=== SUPPLIED PASSAGE ===
______________________________
Patel wrote in her letter that there had been a “number of reports about my actions and I am sorry that these have served as a distraction.”
May accepted Patel’s resignation, replying in a letter that “the UK and Israel are close allies, and it is right that we should work closely together. But that must be done formally.”
Patel had apologized on Monday for holding 12 separate meetings during a family holiday to Israel in August, without notifying the Foreign Office or Downing Street in advance.
After a public reprimand from the prime minister, Patel left the UK on Tuesday for a three-day trip to Uganda, but returned on Wednesday at May’s request.
In Israel, opposition leader Isaac Herzog called Patel’s resignation a “great loss” for both Israel and Britain.
“She is a wonderful political leader who served the people with passion and honor,” Herzog told the Times of Israel on the sidelines of an event held by the British, Israel and Commonwealth Association marking the Balfour Declaration centenary. “I had the great pleasure of meeting her on many occasions and saw her dedication. It is a great loss for Israel and also for the people of the UK.”
British Ambassador to Israel David Quarry, at the same event, declined to comment on the resignation.
Sir Eric Pickles, a former minister, ex-chairman of the governing Conservative Party and the current head of Conservative Friends of Israel, suggested the meetings would not have caused such a stir if a country other than Israel had been involved. “I cannot imagine there would be this kind of fuss if she had met various people of influence in Belgium, if that is not a contradiction in terms,” said Pickles.
______________________________
=== SUPPLIED DATA ===

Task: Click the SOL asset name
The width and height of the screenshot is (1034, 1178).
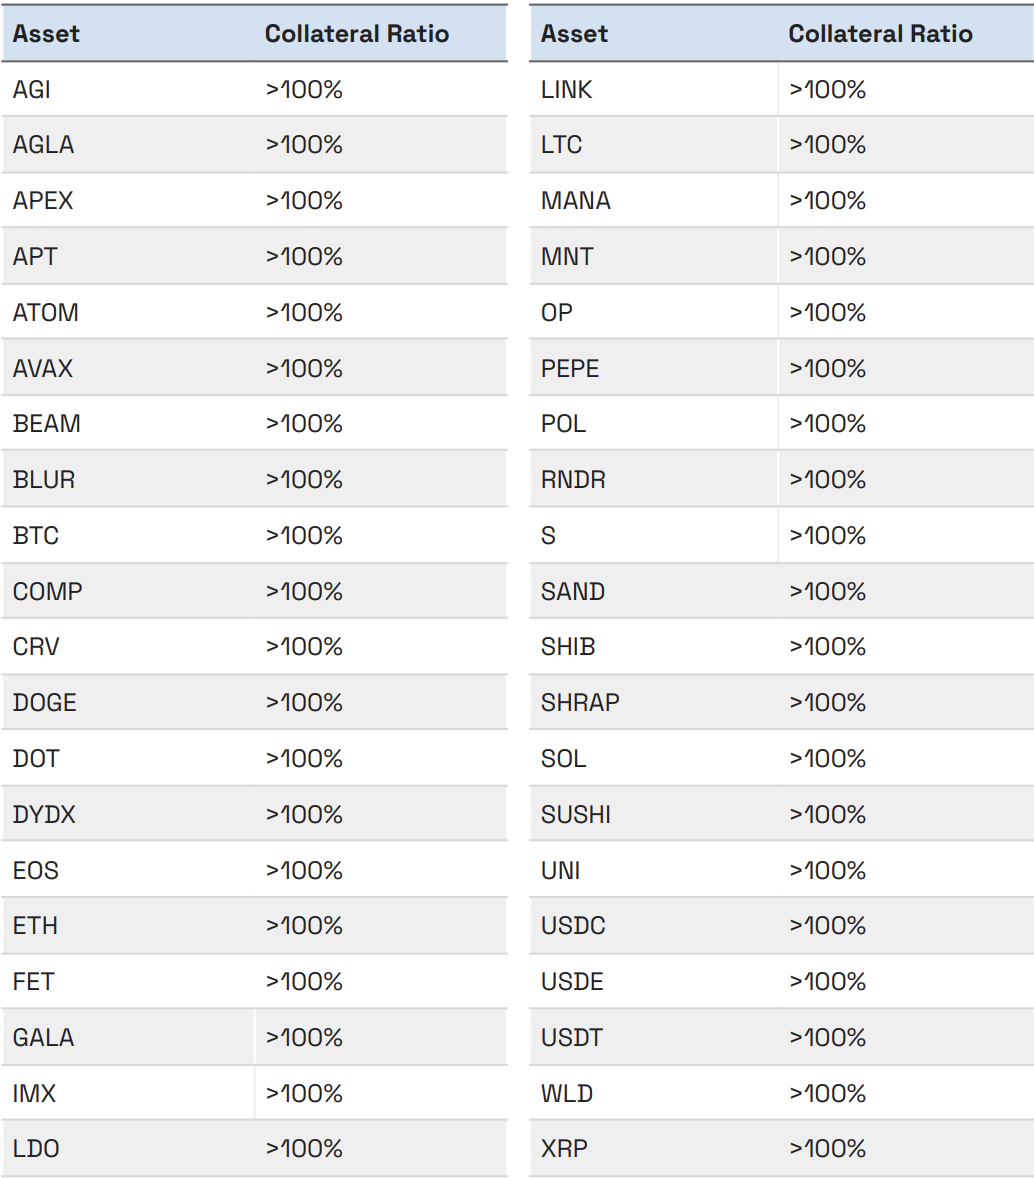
______________________________
=== GIVEN TASK A ===
From the article on Patel's resignation, copy word for word the part that begins at the words "Patel wrote in" and stops after the words "at May’s request.".
=== GIVEN TASK B ===
According to the article on Patel's resignation, how many separate meetings did Patel hold during her family holiday to Israel?

=== FINAL RESULT A ===
Patel wrote in her letter that there had been a “number of reports about my actions and I am sorry that these have served as a distraction.”
May accepted Patel’s resignation, replying in a letter that “the UK and Israel are close allies, and it is right that we should work closely together. But that must be done formally.”
Patel had apologized on Monday for holding 12 separate meetings during a family holiday to Israel in August, without notifying the Foreign Office or Downing Street in advance.
After a public reprimand from the prime minister, Patel left the UK on Tuesday for a three-day trip to Uganda, but returned on Wednesday at May’s request.

=== FINAL RESULT B ===
12